_Exercise_:
The listing below contains a span that opens with the line containing "The width and height of the screenshot is (1480, 759)." and closes with the line containing "The height and width of the screenshot is (896, 1344).". Return that span exactly.

_Provided records_:
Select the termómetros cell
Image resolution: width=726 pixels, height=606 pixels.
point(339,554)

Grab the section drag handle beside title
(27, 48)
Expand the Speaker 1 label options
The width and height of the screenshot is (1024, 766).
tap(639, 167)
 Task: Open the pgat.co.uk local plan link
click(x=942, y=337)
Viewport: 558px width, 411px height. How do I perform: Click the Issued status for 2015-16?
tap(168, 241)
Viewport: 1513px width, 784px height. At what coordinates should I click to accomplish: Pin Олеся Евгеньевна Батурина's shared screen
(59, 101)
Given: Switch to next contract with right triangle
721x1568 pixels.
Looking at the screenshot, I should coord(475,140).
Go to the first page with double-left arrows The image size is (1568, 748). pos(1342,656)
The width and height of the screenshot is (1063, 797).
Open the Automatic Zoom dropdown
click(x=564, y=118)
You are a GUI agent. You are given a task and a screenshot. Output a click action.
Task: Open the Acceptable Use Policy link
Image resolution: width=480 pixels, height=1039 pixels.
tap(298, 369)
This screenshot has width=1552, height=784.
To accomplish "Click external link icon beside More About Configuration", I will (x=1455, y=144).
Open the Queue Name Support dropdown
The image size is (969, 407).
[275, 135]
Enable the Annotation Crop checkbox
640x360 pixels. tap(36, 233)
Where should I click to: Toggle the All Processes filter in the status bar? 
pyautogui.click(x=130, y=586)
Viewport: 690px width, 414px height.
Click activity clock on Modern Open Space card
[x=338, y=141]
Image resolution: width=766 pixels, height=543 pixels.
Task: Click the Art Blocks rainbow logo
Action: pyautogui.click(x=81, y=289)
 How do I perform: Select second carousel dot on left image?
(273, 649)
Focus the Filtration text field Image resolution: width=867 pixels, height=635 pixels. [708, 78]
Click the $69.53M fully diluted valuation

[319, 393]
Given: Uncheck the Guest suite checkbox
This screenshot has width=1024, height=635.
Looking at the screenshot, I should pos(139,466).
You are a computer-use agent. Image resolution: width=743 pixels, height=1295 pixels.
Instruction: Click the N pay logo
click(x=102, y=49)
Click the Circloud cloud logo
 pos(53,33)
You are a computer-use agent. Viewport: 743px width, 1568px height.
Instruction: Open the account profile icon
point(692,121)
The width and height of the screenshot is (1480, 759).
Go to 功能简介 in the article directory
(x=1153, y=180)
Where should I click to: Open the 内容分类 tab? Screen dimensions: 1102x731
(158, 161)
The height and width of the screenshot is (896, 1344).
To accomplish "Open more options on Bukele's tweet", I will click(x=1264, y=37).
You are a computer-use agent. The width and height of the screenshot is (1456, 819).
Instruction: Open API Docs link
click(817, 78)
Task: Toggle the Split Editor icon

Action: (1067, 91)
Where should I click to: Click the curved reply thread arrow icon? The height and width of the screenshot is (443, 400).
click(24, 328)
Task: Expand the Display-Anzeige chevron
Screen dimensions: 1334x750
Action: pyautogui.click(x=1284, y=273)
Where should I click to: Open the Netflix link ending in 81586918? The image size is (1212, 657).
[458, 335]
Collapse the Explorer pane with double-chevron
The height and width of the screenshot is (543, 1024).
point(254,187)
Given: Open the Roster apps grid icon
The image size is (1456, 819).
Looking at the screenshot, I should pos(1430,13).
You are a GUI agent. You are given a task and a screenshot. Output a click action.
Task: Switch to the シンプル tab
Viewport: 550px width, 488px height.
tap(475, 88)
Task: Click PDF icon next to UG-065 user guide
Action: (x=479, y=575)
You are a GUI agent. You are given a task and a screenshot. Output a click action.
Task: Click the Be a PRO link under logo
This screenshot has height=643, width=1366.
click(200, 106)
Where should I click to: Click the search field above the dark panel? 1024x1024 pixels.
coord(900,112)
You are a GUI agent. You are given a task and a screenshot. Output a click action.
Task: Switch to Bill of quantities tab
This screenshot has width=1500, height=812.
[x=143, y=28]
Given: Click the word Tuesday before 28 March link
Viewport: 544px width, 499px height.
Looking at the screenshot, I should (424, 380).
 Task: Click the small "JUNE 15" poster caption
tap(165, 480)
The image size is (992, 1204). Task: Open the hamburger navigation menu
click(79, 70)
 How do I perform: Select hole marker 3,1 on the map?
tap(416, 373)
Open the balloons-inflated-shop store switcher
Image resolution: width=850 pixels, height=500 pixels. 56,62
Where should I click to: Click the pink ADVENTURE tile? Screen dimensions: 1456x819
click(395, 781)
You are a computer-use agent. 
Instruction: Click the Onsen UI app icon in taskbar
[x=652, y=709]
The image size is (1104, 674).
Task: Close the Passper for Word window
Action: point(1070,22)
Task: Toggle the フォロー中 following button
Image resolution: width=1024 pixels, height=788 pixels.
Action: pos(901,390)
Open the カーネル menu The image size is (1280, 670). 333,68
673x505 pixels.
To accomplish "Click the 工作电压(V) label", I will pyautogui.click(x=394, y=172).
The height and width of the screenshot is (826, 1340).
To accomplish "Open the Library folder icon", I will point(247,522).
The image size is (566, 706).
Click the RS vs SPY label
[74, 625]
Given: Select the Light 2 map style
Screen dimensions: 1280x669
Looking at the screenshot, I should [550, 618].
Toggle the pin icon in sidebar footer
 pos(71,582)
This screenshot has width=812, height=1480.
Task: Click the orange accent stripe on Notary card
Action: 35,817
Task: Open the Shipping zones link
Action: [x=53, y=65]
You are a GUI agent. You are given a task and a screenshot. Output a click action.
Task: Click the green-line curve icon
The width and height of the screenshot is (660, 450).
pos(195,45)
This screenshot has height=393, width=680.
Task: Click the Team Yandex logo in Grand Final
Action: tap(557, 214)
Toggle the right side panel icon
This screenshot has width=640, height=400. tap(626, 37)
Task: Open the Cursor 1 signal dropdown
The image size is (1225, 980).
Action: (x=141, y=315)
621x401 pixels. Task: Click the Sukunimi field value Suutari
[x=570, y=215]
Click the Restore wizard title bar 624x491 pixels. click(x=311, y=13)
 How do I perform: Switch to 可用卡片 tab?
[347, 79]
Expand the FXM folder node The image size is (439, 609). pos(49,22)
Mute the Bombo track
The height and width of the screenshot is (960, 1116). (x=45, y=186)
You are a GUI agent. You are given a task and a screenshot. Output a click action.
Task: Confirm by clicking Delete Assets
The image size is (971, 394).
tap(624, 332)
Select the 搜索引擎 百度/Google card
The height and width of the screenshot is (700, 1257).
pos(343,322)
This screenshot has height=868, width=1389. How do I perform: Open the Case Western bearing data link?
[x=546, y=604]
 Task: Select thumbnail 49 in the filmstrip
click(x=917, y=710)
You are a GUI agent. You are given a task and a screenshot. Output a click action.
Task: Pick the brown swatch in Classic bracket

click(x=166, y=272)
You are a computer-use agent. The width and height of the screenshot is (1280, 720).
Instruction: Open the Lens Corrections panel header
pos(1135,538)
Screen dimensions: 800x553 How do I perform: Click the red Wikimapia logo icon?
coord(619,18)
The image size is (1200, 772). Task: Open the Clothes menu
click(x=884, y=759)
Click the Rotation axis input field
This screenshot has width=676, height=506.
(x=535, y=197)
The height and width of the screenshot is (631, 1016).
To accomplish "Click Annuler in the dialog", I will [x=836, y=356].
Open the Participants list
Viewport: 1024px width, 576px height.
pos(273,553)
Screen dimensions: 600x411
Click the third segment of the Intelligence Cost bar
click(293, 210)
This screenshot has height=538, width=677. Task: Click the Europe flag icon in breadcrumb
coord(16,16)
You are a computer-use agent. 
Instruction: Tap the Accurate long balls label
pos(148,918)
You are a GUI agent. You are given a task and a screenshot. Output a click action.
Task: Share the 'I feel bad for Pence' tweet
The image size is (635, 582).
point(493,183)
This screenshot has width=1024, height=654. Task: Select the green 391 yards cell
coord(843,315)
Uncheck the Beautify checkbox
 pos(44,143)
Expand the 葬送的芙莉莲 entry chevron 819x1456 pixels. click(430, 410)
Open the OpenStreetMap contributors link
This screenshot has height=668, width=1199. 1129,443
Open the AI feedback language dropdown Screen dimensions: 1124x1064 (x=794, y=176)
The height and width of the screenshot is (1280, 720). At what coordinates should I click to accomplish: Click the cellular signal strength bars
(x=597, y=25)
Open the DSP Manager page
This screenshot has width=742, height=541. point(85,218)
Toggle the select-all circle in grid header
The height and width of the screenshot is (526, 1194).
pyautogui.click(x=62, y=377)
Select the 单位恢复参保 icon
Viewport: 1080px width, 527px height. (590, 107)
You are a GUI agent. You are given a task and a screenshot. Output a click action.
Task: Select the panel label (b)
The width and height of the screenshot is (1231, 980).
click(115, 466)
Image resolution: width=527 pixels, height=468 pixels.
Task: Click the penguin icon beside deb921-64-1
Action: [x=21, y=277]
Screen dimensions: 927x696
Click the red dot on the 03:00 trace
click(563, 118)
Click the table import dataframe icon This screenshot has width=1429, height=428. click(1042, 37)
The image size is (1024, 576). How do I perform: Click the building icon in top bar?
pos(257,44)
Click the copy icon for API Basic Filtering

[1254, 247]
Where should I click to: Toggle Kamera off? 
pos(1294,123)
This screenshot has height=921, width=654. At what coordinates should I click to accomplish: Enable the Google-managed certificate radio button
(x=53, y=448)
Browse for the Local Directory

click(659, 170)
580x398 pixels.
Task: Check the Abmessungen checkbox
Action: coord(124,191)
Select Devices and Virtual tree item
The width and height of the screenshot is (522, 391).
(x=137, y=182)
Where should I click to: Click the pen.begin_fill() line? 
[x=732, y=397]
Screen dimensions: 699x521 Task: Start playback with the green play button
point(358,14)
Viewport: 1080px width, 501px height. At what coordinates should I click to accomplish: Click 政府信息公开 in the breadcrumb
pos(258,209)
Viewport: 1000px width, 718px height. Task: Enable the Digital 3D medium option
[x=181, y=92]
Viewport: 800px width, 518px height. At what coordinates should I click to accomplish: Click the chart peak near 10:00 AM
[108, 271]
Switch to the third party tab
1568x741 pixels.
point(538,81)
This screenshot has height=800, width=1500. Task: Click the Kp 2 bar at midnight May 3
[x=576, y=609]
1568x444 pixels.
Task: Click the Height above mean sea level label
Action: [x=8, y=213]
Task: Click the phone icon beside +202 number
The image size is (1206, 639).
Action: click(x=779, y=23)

_Written solution_:
The width and height of the screenshot is (1480, 759).
Go to 功能简介 in the article directory
(x=1153, y=180)
Where should I click to: Open the 内容分类 tab? Screen dimensions: 1102x731
(158, 161)
The height and width of the screenshot is (896, 1344).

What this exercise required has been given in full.